WHAT IS BEING ASKED> Skip the pictures. Transcribe the rest of the data below without changing a word.

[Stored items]
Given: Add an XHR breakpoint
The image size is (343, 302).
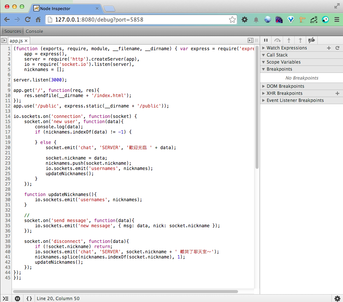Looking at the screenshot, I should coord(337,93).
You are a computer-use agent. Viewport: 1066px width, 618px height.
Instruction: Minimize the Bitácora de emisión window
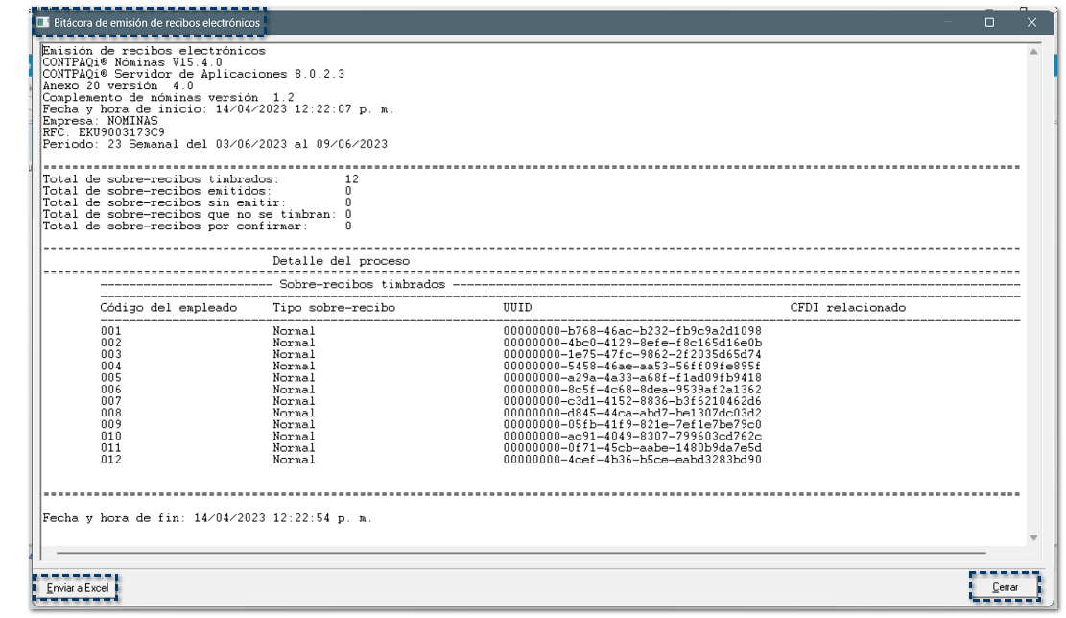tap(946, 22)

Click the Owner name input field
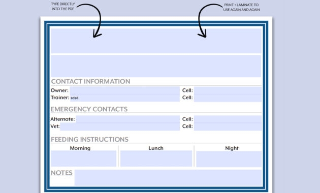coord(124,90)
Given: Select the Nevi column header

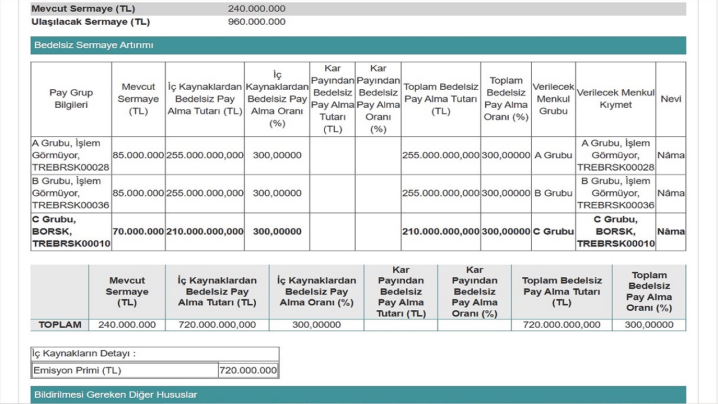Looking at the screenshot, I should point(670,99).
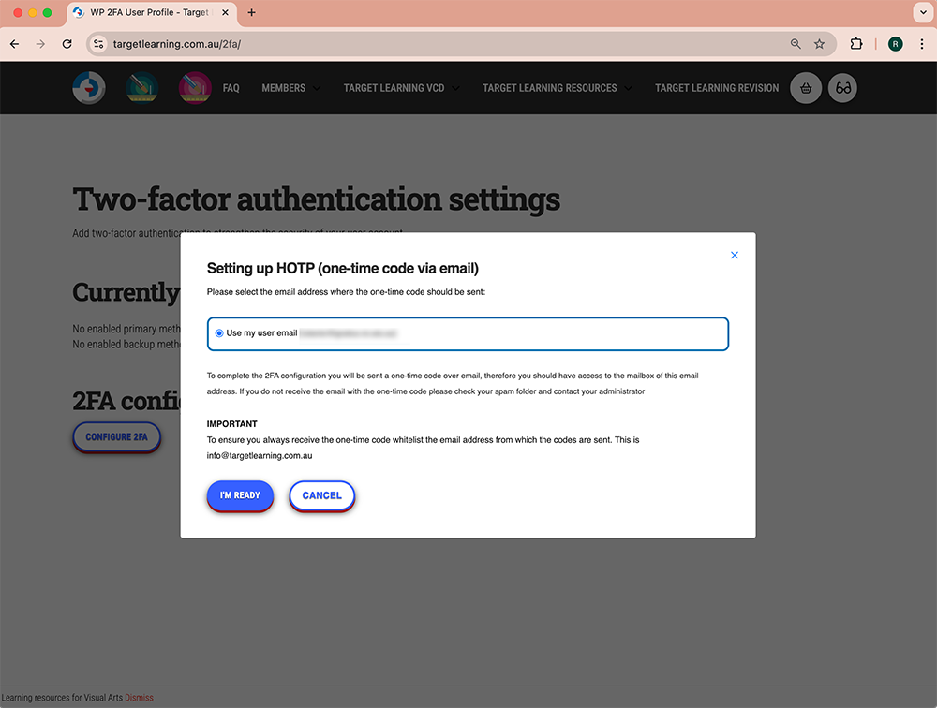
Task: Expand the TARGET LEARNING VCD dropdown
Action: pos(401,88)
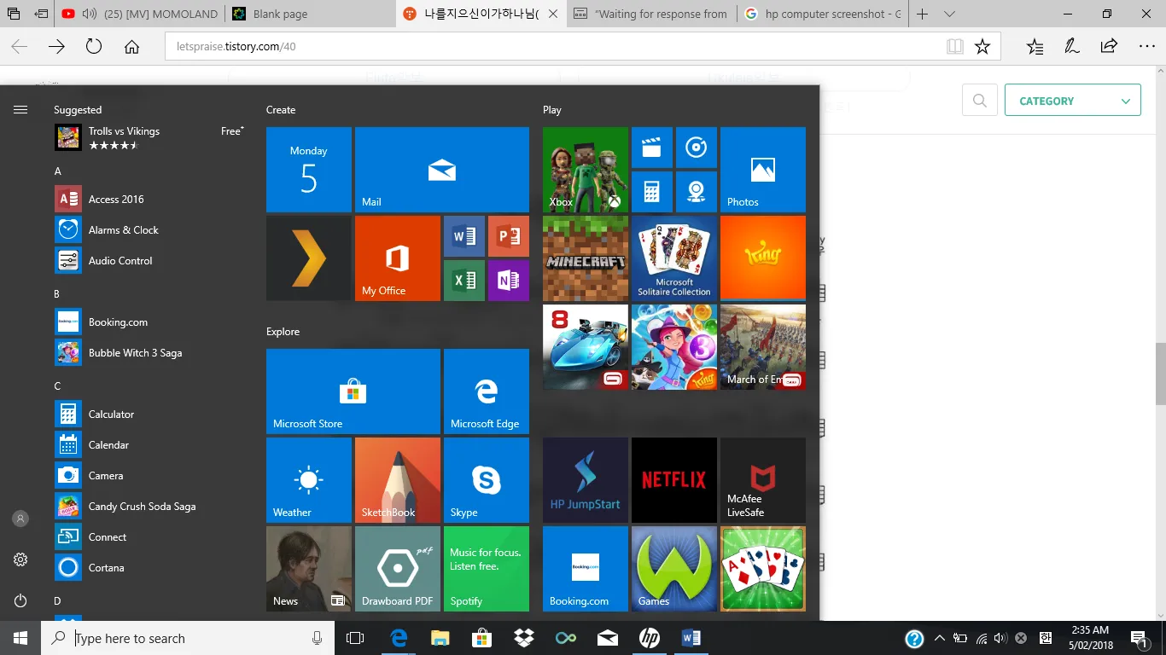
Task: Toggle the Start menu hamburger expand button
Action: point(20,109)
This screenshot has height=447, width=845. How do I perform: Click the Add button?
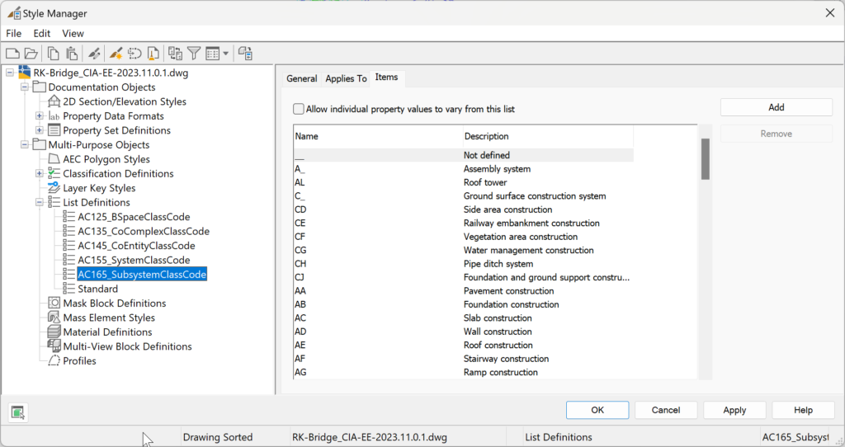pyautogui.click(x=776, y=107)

RESPONSE AREA>
Given: Add an XHR breakpoint
The image size is (343, 302).
Looking at the screenshot, I should coord(337,93).
You are a computer-use agent. Viewport: 1066px width, 618px height.
Instruction: Minimize the Bitácora de emisión window
tap(946, 22)

Click the Owner name input field
coord(124,90)
Given: Select the Nevi column header

Looking at the screenshot, I should point(670,99).
Task: Expand the TARGET LEARNING VCD dropdown
Action: pos(401,88)
Task: Toggle the Start menu hamburger expand button
Action: point(20,109)
This screenshot has height=447, width=845. How do I perform: Click the Add button?
pyautogui.click(x=776, y=107)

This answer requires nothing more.